Congratulations! You win the prize for being the 314159'th person to have done this! Sadly, first prize is a free trip to Newark, New Jersey. Second prize is a free trip to anywhere else. :) (I grew up living not far from Newark, so I can say that.)
Seriously, this is something frequently reported. And as frequently, the resolution is you did not actually solve the same problem in both instances. You may think that you did, but usually, not so. What usually happens is the person copied the numbers in some array using ascii text versions of those numbers. But in fact, they did not transmit the exact numbers as stored internally. That is best done using a .mat file.
Another common error that people make is not having the same IDENTICAL version of their code on both machines. Yes, they think they do, but often not the case. And sometimes people have functions out there they don't even know they have. For example, sometimes students write a function, calling it some name that overloads an existing toolbox code. Or perhaps you have modified some fundamental MATLAB tool and not realized that you did so. (Yes, this happens.)
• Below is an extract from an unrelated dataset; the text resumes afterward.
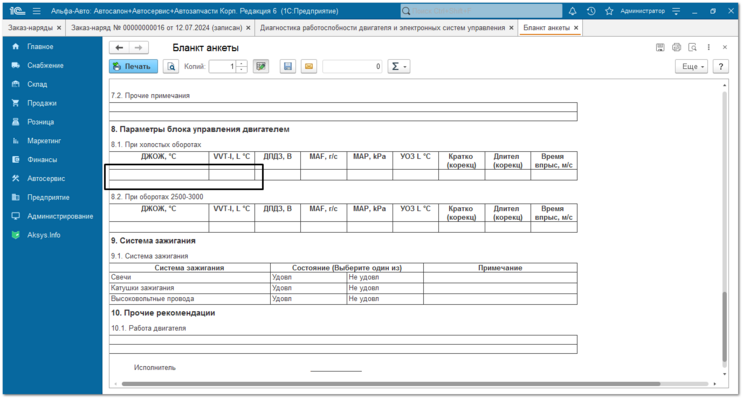Expand the sum Σ dropdown
743x399 pixels.
399,66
There are other reasons this happens. For example, does your code rely on randomness in some way? You may not realize it, but some algorithms use a random start point.
Can we know what you did wrong? (Really, almost always, that is the case.) That is completely impossible so far, since you have not provided a hint as to what you did! Where do these matrices come from? What code produced them? What inputs does that code have? You see, unless we can view your code, and even better, test it on the same EXACT problem you have, we cannot know what you did.
So if you truly want help in resolving this question, attach your code to your question, or to a comment. Attach any necessary arrays as a .mat file, so that we can verify exactly what you did. If you don't do so, then we can only throw out idle speculation as to what you did wrong.
(Free trip fine print: The trip is free, but the winner must pay for any travel, lodging, meals, tolls, etc. The first prize winner is also not allowed to substitute second prize for first prize.)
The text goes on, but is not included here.